DataSift allows you to filter in real time for what you need from the torrent of data flooding out of social media sites. You can sift by specifying conditions on any of the attributes present in the raw data objects, including all their metadata. You can refine the process by adding conditions on an array of supplementary features relating to profile, context, and other analysis functions such as sentiment and language. Furthermore you can combine elementary conditions or complete rules by logical composition to whatever degree of complexity you require.
To make the expression of your filter clear and concise we have developed our own curation language called the Curated Stream Definition Language, CSDL. Using the CSDL you can express powerful filters of unlimited precision and you can even express your own rules to enrich your selected data with your own feature tags.
Here's an example, just for illustration, of a complex filter that you could build with only four lines of CSDL code: imagine that you want to look at information from Twitter that mentions the iPad. Suppose you want to include content written in English or Spanish but exclude any other languages, select only content written within 100 kilometers of New York City, and exclude Tweets that have been retweeted fewer than five times. You can write that in just four lines of CSDL!
CSDL allows you to:
- define filtering conditions that specify what information your stream will include
- augment the objects in the stream with data from third-party sites (for example, adding the author's gender)
- augment the objects in the stream based on analysis of the content (for example, detecting positive or negative sentiment)
- augment the objects in the result stream with metadata tags according to your own rules (for example, adding an "Apple" tag to objects that include mention of "iPad" or "Mac").
A simple filtering condition usually has three elements.
target + operator + argument
The target shows DataSift where to look for the information you need. For example, the target might be the 140-character string containing a Tweet, the sentiment, positive or negative, expressed in some Myspace content, or the language in which a post is written.

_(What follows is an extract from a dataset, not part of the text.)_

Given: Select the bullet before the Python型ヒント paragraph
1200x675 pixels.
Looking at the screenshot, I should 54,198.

The operator defines the comparison Datasift should make. For example, it might search for Tweets from authors who have at least 100 followers. The operator here would be greater than. It might search for a Tweet that mentions football. The operator in this case would be contains. Or it might search for messages that include geographical information. This would employ the exists operator.

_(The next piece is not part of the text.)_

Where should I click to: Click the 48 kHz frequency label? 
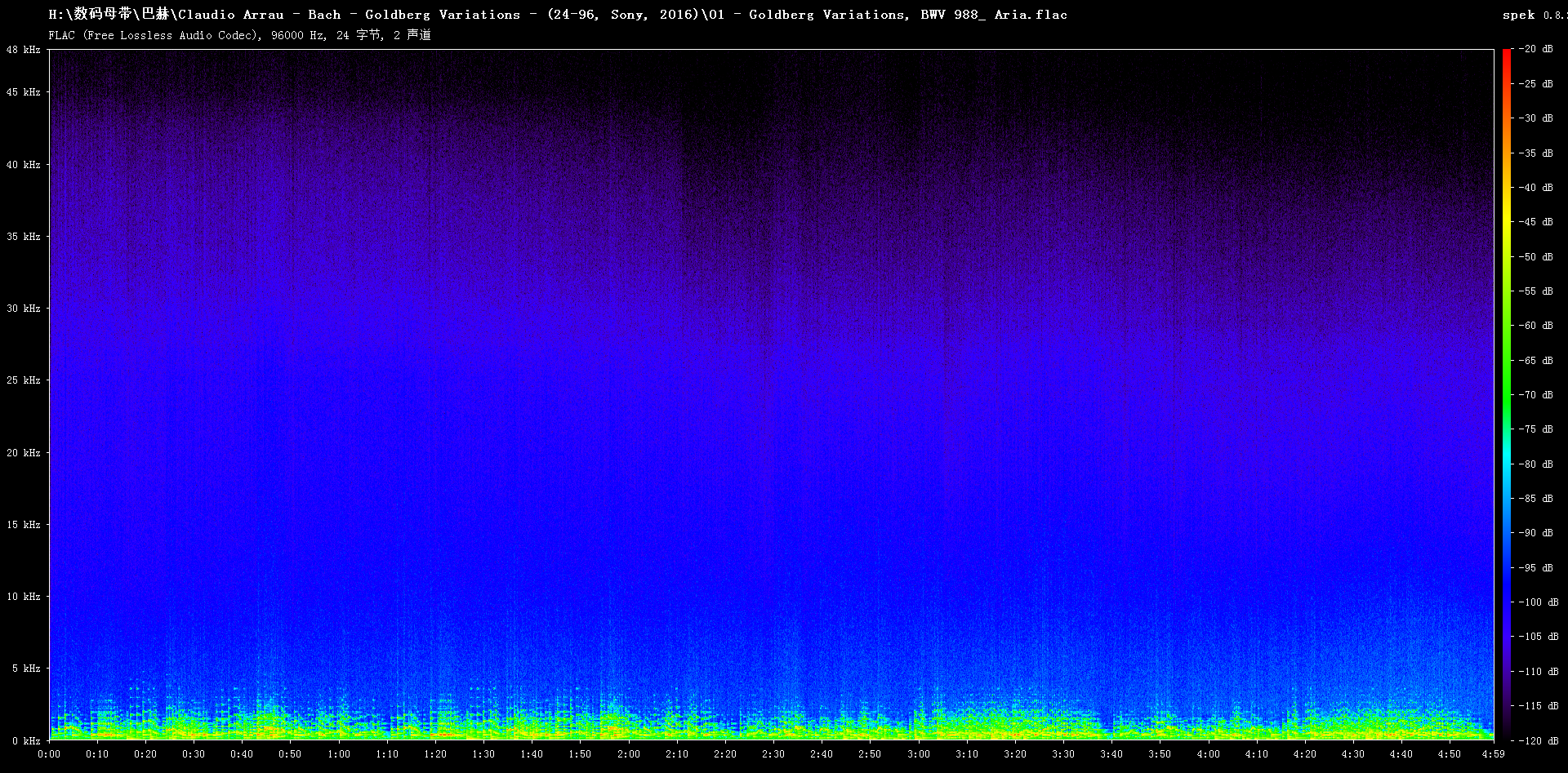[x=24, y=50]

More complex filters can be built by combining simple filters using the logical operators: AND, OR, and NOT.
Once a result stream has been defined through a filter, you can reuse it as part of the definition of another stream by using the stream keyword to combine it with further filtering conditions.
The argument can be any value, as long as the type of the argument matches the type of the target.

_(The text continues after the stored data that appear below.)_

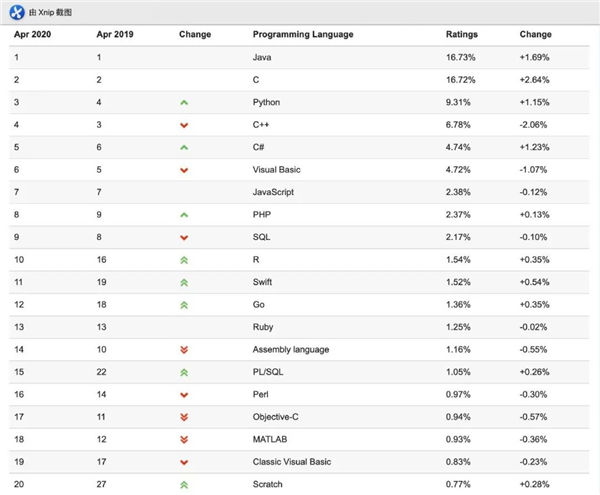Click the green up arrow beside Python
This screenshot has height=495, width=600.
click(184, 103)
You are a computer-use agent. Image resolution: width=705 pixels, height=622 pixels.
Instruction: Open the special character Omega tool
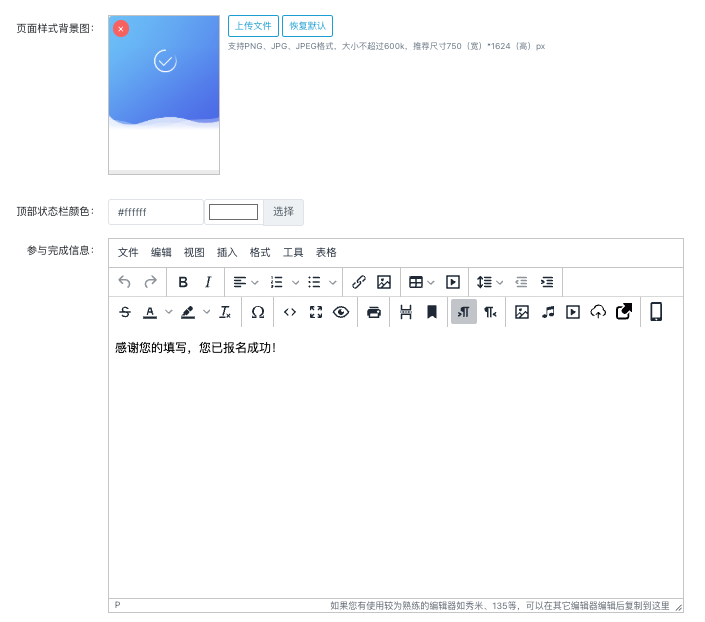point(257,312)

NoteCSDL allows you to create large and powerful filters. Each one can be up to 1MB.
Tagging, enabled by DataSift VEDO, allow you to add your own metadata to interactions. For example, brokers monitoring a set of stocks could filter for the names of any of the companies involved and add the appropriate stock ticker as a tag.
Adding tags based on conditional rules gives you the power to code business rules directly into your CSDL code. Since you are free to choose your own tags, you can build taxonomies to fit your business, specific to the problem you're working on. Tags allow you to deliver interactions with custom metadata to your applications.